TASK PROMPT:
Without the pictures, copy all the entries below exactly.

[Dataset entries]

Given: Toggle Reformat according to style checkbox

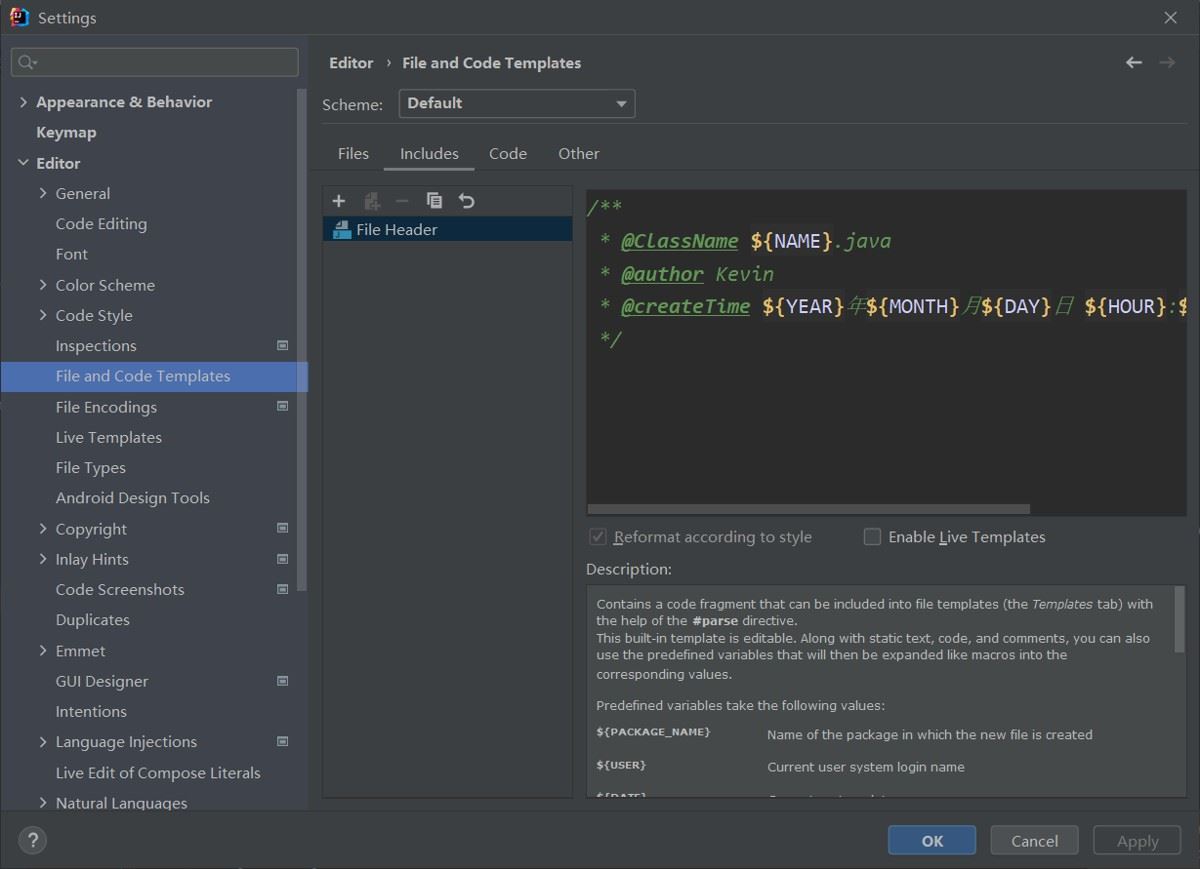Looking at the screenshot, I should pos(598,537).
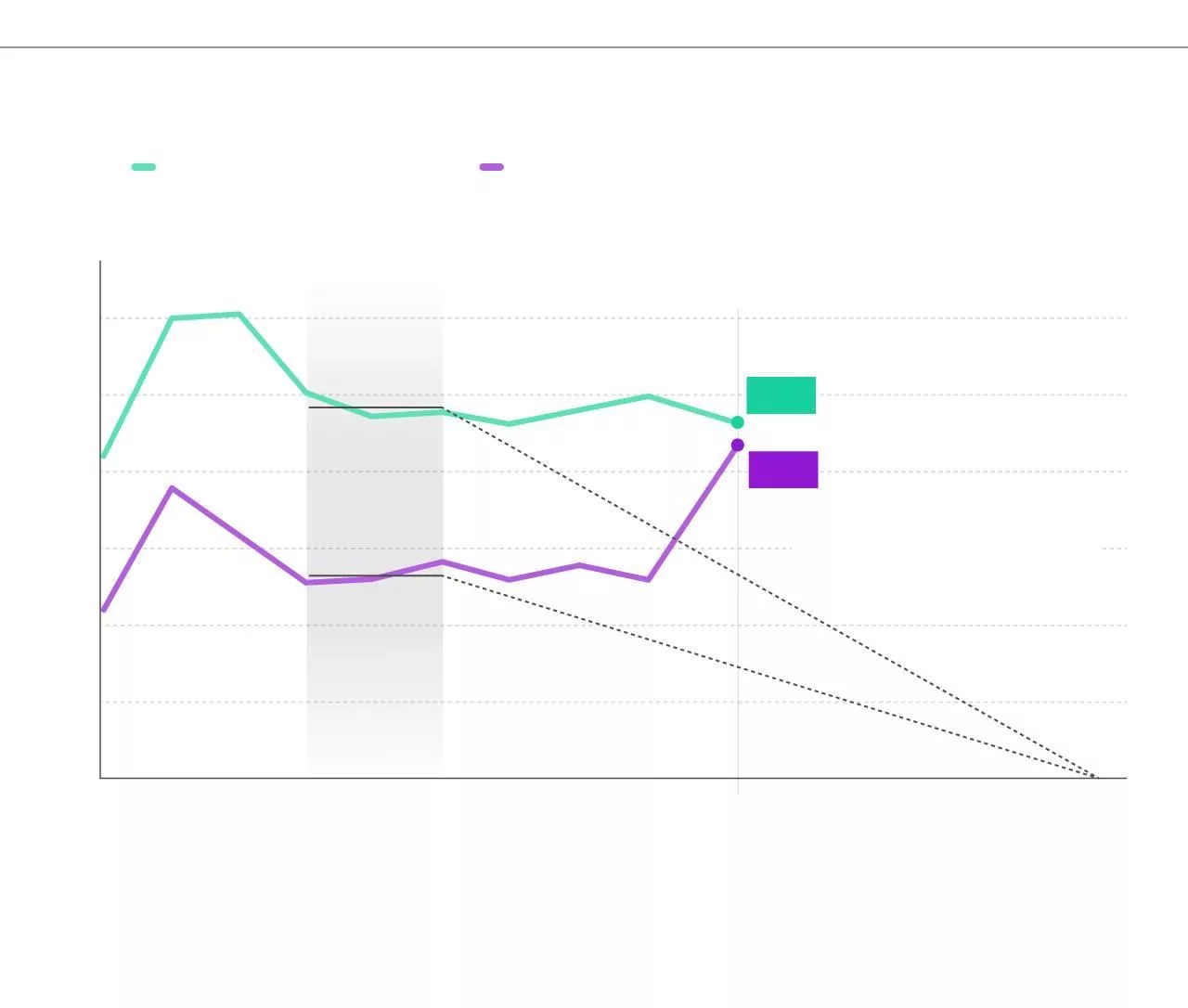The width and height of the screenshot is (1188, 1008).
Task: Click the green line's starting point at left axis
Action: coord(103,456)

SOLUTION FOR THIS TASK:
Given: Toggle Reformat according to style checkbox

Looking at the screenshot, I should pos(598,537).
The width and height of the screenshot is (1188, 1008).
Task: Click the green line's starting point at left axis
Action: coord(103,456)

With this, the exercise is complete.